▶ [Dataset records]
--- start ---

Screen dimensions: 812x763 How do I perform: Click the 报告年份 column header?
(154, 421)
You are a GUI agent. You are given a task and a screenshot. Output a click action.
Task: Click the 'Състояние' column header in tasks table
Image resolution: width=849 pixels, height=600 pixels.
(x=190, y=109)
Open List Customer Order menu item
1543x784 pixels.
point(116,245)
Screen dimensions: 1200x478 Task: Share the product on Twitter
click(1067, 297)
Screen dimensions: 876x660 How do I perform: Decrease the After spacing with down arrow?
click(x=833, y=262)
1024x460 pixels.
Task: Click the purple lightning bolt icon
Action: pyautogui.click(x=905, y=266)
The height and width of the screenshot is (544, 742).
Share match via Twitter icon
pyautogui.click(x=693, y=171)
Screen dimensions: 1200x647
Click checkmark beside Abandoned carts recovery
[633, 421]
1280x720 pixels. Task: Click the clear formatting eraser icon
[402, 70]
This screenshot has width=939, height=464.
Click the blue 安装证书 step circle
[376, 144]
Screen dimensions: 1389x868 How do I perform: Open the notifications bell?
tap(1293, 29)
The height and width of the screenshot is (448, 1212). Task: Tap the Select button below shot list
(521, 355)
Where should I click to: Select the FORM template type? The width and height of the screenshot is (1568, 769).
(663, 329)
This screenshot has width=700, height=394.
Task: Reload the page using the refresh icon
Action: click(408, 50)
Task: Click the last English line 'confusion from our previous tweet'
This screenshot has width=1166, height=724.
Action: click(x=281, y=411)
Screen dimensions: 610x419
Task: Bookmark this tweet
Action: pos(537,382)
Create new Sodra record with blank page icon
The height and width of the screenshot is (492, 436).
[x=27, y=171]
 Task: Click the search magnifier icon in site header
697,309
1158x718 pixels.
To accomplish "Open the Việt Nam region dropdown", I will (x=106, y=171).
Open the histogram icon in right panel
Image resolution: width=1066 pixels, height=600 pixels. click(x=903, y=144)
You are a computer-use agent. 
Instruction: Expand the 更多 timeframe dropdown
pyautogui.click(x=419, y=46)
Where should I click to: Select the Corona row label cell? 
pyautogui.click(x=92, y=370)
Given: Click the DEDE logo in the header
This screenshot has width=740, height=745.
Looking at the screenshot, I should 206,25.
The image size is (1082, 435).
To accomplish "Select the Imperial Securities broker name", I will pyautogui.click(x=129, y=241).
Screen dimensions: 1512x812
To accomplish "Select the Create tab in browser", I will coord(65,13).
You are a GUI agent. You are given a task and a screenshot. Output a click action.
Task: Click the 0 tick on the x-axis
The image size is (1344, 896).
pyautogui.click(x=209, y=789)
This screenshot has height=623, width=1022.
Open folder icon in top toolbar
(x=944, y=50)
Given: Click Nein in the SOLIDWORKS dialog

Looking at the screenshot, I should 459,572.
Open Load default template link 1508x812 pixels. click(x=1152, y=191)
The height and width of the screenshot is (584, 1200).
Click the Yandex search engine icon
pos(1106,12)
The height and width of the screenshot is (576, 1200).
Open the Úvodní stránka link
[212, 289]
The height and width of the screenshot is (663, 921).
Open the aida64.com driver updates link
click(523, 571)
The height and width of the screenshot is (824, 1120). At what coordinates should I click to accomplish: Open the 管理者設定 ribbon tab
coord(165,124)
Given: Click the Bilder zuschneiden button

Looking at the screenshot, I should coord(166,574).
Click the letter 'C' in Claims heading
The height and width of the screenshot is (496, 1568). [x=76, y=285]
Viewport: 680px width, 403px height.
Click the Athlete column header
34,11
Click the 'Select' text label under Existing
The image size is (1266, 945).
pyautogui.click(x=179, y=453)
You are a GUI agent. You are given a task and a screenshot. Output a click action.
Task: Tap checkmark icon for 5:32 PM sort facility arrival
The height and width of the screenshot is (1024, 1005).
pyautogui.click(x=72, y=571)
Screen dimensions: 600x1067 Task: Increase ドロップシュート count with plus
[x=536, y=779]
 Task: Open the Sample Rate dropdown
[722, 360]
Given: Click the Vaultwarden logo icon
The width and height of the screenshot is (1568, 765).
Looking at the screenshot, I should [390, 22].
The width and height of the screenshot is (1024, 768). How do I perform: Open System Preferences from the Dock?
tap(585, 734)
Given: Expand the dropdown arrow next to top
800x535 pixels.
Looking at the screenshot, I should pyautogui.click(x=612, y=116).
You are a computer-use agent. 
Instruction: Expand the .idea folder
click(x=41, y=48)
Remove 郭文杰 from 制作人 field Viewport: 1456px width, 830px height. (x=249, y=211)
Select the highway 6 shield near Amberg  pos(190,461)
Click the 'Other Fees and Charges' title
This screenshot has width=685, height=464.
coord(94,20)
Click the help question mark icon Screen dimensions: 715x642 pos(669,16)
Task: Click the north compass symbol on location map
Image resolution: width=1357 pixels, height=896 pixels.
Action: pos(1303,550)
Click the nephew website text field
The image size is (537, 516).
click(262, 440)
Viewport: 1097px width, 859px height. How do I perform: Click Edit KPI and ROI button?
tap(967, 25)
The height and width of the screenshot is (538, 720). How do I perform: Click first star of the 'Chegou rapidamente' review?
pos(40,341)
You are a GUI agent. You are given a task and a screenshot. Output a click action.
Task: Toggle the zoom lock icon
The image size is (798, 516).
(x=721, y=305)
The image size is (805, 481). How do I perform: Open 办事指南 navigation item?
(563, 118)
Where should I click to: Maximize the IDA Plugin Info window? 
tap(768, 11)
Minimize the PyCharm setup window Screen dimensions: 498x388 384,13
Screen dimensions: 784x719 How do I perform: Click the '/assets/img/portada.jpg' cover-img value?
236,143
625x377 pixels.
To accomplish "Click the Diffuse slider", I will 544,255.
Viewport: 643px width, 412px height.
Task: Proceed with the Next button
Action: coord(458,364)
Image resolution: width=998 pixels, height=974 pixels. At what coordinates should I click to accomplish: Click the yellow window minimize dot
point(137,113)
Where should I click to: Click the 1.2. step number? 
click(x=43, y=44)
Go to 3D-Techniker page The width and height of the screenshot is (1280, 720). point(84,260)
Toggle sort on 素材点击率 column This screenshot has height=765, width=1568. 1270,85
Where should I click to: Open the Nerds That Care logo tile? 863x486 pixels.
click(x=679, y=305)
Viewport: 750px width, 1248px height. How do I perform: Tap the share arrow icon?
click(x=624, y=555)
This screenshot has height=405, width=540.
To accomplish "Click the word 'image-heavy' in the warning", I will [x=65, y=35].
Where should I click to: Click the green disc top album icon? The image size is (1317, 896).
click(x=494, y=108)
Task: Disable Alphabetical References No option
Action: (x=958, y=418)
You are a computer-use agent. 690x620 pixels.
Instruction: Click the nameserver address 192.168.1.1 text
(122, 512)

--- end ---

▶ [Do this] Count the lines of the items above that contain the word "logo", and give only that number.

▶ [Written answer] 3